Policing Black Women's Bodies Isn't About Safety, But It Is Rooted In History

black woman standing in a white bodycon dress
Zain Murdock
October 23, 2023

Ten years after Monica Jones, a 23-year-old woman was again accused of “manifesting prostitution.” Police say she was “dressed to attract attention.” Hundreds of people in Phoenix, Arizona, have been charged with this supposed crime. 

And for Black women, this criminalization runs deeper than just one city ordinance.

The moment European colonizers stepped onto African soil, they sexualized Black women and girls. Instead of seeing their nakedness and dancing as a reflection of rich cultures, hot weather, and agency, they labeled them promiscuous and inhuman. They used that to justify enslavement and abuse. 

And when slavery ended, this colonial norm didn’t end with it.

Today, it translates to constantly criticizing how Black women express their sexuality, or projecting sexuality onto those engaging in nothing sexual at all. 

Manifesting prostitution is just one example of a culture of policing that especially impacts trans, sex-working, fat, dark-skinned, and disabled Black women.
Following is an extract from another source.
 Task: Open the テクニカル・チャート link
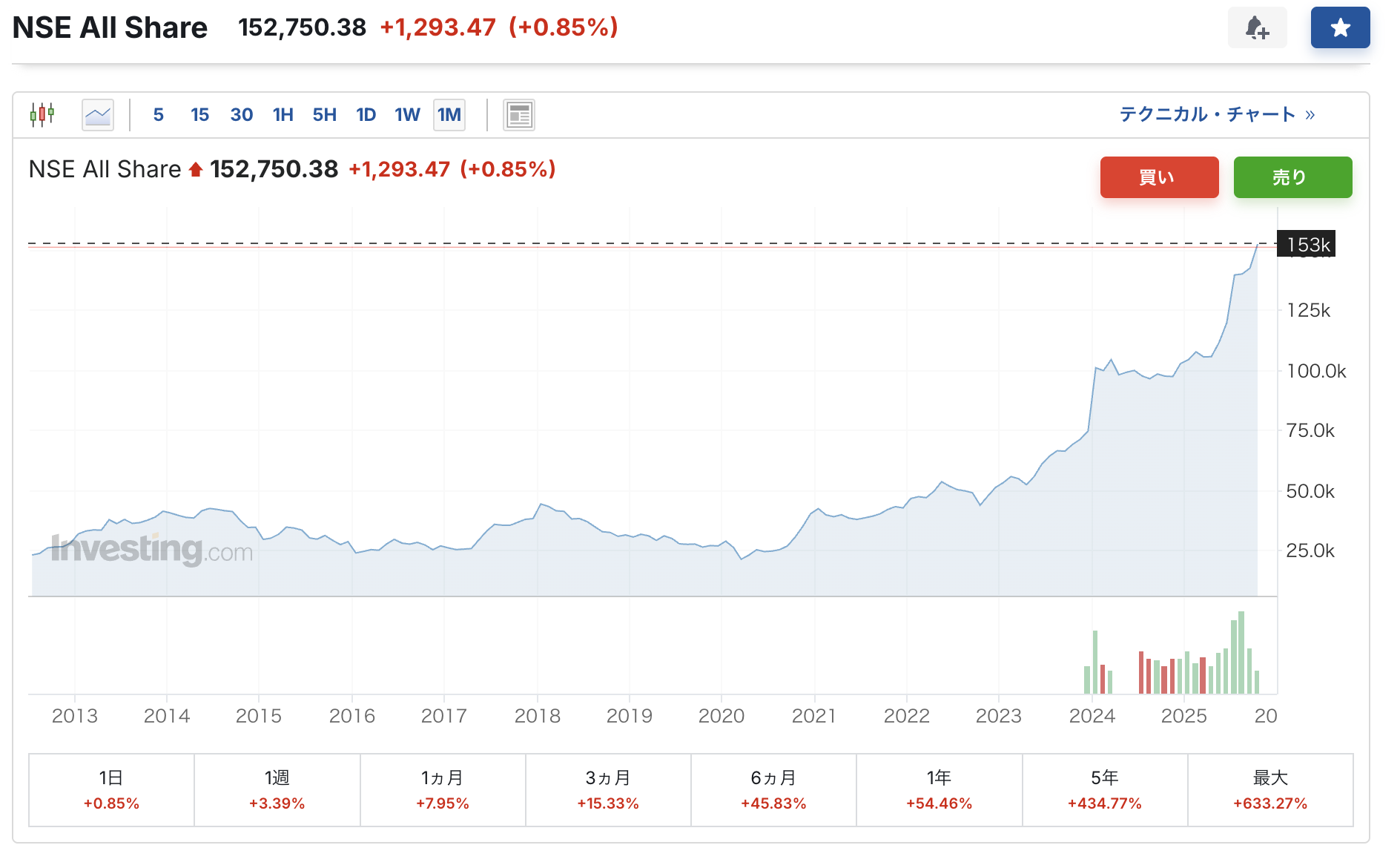(1216, 114)
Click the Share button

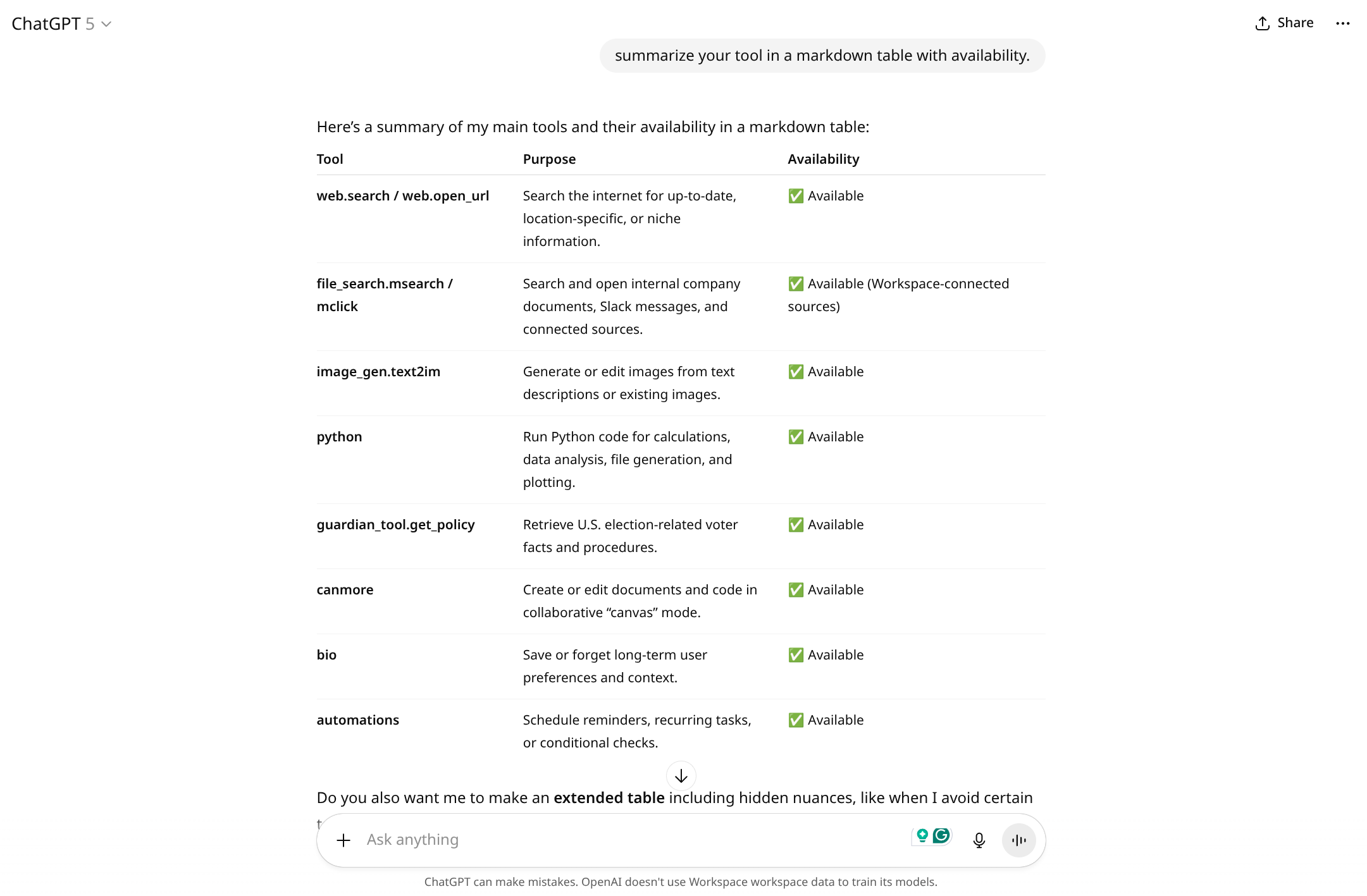click(x=1284, y=23)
And, like all policing, this doesn’t create safety. This teaches Black women to feel unsafe in their own bodies. This authorizes the world to exploit and pick Black women apart.

But unlearning centuries of carcerality, misogynoir, and respectability politics is not only possible but inevitable. 

We’ve existed longer than those centuries. And we will create a future where we all feel safe within ourselves and can walk fearlessly in the world as we are.